No le contesté, me limité a dejarme consolar. Se había acabado. Esa noche volví a casa, esperando encontrármela saqueada. Pero no lo estaba, estaba intacta, esperándome como un viejo amigo. Miré el calendario que había sobre mi mesa de trabajo. En el recuadro correspondiente al 30 de junio ponía: «Fred Baker, una semana a ciento veinticinco dólares diarios.» Ahora estábamos a 1 de agosto. Llevaba cinco semanas en el limbo, había matado a tres hombres y había conocido cosas que poca gente sabía. No me había equivocado el día que todo esto empezó. Mi vida, en efecto, había estado a punto de cambiar irrevocablemente.
A la mañana siguiente, cogí un taxi hasta el garaje y recogí mi viejo Camaro. Me reunía con otro viejo amigo que habían limpiado y adecentado en mi ausencia.
Llamé a casa de los Kupferman. Ya era hora de encontrarme con quien yo quería. La sirvienta contestó muy alterada:
—El señor Kupferman sufrió un ataque al corazón anoche. Está en el hospital, muy enfermo. A lo mejor se muere.
Ella siguió hablando, pero la tuve que cortar.
—¿En qué hospital? —grité.
—Cedars Sinai.
Colgué el teléfono y salí corriendo. El hospital estaba situado en West Hollywood, en Beverly, cerca de La Ciénaga. A base de saltarme semáforos y coger calles pequeñas, conseguí llegar en un cuarto de hora. Aparqué en un lugar prohibido y entré corriendo enseñando una identificación falsa a la recepcionista, que asustada me informó de que Sol Kupferman estaba alojado en la 538, en el ala oeste.
Cogí el ascensor y corrí por el pasillo hasta que vi a Jane sentada en una silla fuera de la habitación de Sol.
—Cariño —dije, mientras llegaba corriendo—. ¿Cómo está Sol?
Jane se echó sobre mí gritando:
—¡Asesino, asesino, violador, cabrón, asesino, asesino!
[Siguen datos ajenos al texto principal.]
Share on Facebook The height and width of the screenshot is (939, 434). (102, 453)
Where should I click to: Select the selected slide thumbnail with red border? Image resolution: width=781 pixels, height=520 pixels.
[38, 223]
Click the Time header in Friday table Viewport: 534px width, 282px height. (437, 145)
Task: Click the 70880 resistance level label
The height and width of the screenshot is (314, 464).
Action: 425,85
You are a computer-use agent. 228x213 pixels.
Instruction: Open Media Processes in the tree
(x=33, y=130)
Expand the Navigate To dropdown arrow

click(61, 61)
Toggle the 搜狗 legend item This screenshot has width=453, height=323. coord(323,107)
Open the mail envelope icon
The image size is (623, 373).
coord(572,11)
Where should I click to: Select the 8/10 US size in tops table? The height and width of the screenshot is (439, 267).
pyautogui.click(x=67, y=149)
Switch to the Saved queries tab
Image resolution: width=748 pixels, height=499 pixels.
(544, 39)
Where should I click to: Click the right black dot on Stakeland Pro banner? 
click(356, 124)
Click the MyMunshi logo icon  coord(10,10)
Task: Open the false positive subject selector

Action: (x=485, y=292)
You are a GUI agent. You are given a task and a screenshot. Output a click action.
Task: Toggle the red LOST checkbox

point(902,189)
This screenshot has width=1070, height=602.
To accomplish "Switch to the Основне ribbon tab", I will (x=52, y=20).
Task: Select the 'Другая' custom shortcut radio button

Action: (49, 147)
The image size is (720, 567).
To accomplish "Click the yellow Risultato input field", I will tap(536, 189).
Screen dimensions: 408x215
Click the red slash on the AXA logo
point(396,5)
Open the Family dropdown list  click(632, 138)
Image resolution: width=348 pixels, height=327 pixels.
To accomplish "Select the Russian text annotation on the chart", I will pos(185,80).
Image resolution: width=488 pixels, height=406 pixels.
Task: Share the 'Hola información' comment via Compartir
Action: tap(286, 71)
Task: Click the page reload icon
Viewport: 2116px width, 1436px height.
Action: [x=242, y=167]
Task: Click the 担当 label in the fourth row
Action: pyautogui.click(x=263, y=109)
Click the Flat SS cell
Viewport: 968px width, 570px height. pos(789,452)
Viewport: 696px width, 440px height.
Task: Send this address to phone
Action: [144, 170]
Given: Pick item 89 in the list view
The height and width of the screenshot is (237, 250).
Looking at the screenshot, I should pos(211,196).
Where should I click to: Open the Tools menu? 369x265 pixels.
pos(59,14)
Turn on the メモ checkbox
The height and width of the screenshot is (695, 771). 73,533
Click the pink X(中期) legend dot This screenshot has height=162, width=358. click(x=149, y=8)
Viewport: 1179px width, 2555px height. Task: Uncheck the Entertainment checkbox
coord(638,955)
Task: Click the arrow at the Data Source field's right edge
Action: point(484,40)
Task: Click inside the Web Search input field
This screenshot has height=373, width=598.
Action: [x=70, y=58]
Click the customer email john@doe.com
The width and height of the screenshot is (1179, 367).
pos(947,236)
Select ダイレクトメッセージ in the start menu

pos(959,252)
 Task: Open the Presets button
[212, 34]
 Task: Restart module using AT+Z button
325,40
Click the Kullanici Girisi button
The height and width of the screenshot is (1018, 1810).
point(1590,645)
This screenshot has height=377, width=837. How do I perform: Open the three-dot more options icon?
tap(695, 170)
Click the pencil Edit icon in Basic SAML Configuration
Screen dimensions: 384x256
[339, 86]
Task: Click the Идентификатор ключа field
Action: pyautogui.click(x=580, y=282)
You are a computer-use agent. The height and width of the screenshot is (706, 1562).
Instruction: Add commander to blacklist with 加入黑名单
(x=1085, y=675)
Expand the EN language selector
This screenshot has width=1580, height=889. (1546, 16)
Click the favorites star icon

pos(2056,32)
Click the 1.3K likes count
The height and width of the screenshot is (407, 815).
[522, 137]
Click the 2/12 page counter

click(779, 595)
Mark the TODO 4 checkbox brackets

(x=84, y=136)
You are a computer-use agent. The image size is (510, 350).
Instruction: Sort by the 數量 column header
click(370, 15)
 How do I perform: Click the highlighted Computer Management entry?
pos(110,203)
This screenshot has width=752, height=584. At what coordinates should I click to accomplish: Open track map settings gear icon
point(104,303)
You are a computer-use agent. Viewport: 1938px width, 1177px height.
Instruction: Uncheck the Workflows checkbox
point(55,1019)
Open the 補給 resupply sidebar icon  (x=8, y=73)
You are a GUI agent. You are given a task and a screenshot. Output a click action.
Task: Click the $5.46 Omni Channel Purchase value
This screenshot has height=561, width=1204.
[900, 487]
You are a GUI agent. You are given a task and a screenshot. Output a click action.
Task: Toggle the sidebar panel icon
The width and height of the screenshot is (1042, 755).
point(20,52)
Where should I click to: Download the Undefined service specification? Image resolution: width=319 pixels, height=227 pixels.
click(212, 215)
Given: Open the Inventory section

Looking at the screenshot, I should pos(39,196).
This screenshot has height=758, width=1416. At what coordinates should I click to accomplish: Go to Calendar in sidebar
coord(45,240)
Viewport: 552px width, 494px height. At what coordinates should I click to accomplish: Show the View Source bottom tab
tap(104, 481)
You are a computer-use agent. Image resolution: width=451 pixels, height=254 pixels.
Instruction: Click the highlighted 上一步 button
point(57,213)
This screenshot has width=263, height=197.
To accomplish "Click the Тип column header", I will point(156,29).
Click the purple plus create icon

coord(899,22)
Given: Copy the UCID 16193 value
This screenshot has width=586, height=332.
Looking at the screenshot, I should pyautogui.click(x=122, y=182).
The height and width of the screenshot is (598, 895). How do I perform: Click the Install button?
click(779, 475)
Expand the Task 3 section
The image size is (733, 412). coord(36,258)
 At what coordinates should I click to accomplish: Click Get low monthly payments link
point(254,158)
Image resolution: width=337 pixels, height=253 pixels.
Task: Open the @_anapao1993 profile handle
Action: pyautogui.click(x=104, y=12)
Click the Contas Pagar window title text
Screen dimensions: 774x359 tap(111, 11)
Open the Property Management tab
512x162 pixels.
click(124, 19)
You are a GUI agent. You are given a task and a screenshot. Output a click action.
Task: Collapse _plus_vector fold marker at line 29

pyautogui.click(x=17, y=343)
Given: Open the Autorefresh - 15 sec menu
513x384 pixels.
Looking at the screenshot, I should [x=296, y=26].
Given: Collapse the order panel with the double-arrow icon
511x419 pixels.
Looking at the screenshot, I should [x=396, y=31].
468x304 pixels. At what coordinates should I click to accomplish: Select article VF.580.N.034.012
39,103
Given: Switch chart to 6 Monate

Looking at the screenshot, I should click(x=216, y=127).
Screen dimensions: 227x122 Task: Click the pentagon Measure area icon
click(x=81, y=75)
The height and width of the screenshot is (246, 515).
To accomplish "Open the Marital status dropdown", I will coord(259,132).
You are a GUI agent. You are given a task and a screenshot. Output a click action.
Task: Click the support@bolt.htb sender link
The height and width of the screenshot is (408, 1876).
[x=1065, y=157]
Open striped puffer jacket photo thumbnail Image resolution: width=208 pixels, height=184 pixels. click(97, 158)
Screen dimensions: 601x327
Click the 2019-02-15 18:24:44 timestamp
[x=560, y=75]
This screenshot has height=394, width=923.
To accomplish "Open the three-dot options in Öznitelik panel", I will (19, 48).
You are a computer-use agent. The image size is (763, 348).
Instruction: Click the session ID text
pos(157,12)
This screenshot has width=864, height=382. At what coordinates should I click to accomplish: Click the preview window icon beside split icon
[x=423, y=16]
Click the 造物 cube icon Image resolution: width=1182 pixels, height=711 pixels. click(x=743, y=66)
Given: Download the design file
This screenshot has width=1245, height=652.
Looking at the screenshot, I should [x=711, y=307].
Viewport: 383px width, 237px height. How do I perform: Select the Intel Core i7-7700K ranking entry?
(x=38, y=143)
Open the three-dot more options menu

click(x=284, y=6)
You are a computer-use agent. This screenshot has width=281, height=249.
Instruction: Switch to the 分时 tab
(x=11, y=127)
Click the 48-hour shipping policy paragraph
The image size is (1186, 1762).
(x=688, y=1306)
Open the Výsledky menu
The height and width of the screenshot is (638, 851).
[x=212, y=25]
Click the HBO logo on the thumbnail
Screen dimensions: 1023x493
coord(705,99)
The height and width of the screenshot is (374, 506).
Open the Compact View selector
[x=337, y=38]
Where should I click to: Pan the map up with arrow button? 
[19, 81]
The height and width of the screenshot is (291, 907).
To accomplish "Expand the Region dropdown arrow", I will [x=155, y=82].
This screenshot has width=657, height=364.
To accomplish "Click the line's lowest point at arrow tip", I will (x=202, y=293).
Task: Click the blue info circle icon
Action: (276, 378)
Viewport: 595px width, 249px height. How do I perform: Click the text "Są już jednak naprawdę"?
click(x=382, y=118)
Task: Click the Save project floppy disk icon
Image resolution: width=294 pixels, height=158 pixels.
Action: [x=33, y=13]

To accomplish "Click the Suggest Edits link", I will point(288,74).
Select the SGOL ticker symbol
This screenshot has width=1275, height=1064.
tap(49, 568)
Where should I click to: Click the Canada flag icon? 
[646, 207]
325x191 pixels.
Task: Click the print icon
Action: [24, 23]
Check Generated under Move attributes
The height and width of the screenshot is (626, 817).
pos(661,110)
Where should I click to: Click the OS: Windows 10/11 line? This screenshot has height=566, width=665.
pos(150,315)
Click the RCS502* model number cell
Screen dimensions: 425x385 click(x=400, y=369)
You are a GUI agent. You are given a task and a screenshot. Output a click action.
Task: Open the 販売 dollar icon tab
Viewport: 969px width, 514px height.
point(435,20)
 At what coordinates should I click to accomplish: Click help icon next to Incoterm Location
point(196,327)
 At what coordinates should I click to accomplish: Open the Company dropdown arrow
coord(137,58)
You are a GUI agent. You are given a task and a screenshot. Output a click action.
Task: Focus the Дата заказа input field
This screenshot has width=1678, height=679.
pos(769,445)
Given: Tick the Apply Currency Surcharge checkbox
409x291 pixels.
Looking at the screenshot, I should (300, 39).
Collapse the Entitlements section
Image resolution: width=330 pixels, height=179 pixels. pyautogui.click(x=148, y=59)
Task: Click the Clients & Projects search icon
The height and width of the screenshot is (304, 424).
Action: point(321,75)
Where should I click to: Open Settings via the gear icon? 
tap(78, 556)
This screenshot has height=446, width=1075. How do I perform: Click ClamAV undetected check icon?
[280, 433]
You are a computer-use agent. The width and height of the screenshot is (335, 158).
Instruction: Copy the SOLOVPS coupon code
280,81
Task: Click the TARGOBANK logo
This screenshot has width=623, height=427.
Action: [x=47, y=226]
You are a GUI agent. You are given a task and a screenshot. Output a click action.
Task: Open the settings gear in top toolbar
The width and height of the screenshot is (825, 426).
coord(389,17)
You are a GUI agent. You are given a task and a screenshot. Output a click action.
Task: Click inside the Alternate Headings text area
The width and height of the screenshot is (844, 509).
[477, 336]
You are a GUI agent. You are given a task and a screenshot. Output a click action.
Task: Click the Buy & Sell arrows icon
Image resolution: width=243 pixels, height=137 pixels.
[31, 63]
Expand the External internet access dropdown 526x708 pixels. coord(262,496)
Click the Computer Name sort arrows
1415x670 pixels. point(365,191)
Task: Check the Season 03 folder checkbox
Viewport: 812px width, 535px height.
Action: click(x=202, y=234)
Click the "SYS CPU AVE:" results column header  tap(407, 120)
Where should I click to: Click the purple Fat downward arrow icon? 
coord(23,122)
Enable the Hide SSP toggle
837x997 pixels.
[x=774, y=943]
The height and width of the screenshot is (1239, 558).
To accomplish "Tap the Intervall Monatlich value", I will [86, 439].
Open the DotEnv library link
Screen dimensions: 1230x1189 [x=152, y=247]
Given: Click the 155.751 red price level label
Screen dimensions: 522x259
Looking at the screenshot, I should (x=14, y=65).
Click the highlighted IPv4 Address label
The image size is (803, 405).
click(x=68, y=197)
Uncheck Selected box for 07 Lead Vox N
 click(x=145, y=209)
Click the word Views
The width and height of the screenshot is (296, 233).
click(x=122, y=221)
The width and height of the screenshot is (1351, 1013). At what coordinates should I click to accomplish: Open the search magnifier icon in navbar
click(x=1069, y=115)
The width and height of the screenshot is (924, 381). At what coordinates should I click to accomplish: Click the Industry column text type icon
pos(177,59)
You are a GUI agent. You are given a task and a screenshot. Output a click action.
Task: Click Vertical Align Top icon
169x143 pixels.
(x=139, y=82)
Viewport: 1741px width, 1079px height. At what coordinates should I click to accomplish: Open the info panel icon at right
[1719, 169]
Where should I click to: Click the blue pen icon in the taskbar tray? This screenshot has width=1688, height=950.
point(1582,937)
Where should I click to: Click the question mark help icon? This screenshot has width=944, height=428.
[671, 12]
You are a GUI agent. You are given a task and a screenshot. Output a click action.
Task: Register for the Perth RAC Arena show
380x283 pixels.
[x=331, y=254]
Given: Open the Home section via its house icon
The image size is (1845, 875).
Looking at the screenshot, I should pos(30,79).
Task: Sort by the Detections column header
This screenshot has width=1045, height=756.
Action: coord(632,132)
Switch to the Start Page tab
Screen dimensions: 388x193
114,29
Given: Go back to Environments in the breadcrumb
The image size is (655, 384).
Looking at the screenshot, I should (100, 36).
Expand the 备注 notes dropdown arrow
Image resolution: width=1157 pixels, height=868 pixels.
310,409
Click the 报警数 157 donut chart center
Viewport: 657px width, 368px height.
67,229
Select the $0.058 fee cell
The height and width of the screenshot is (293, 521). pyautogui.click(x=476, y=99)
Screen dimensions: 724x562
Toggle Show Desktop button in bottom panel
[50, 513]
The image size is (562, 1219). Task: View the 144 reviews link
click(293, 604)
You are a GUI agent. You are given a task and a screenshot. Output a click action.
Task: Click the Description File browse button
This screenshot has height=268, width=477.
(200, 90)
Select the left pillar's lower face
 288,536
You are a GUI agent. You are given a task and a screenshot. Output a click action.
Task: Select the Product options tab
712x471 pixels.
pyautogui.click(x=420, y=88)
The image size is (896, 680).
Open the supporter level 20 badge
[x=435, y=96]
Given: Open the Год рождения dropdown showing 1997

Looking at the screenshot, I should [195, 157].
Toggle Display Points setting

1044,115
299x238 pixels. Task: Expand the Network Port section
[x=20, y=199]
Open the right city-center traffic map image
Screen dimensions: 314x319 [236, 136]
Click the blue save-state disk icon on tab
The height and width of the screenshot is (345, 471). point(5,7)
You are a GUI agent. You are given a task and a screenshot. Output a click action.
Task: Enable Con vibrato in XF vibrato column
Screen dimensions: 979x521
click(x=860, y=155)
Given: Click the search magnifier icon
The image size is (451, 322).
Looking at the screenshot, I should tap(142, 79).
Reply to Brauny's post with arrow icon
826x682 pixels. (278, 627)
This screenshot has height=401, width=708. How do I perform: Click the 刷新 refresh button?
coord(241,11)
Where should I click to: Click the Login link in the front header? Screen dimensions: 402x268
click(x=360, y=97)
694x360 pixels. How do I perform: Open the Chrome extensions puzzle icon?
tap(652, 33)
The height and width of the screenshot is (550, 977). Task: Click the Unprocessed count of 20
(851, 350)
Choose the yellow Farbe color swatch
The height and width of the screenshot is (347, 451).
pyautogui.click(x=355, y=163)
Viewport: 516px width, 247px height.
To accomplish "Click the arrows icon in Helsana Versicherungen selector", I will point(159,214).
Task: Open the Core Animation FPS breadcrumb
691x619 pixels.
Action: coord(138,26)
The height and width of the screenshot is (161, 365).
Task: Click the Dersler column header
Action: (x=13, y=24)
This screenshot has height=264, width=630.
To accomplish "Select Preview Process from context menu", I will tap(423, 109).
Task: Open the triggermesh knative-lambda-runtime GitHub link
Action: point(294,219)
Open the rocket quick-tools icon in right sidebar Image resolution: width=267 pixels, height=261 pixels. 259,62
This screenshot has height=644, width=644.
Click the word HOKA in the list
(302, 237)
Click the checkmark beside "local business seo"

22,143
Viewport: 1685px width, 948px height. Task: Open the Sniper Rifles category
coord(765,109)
Chocamos y ella comenzó a arañarme y a pegarme puñetazos con toda la fuerza de que era capaz, con los ojos llenos de lágrimas. No tenía fuerzas para calmarla, así que dejé que me siguiera pegando. Pero ella no paró y sus gritos de «¡Asesino, asesino!» estaban empezando a atraer a gente de todo el hospital.
—¡Te odio. Odio el día que dejé que me jodieras! —gritó.
Entonces metió la mano debajo de mi chaqueta y sacó la pistola de la cartuchera. Ambos nos quedamos inmóviles y se hizo un silencio en todo el pasillo.
A continuación gritó:
—¡Asesino! —Por fin, tiró la pistola contra la pared y salió corriendo.
Recogí la pistola y me metí en el ascensor pensando: «Dios mío, Dios mío, y todo esto para nada. ¿Y Sol está muerto?»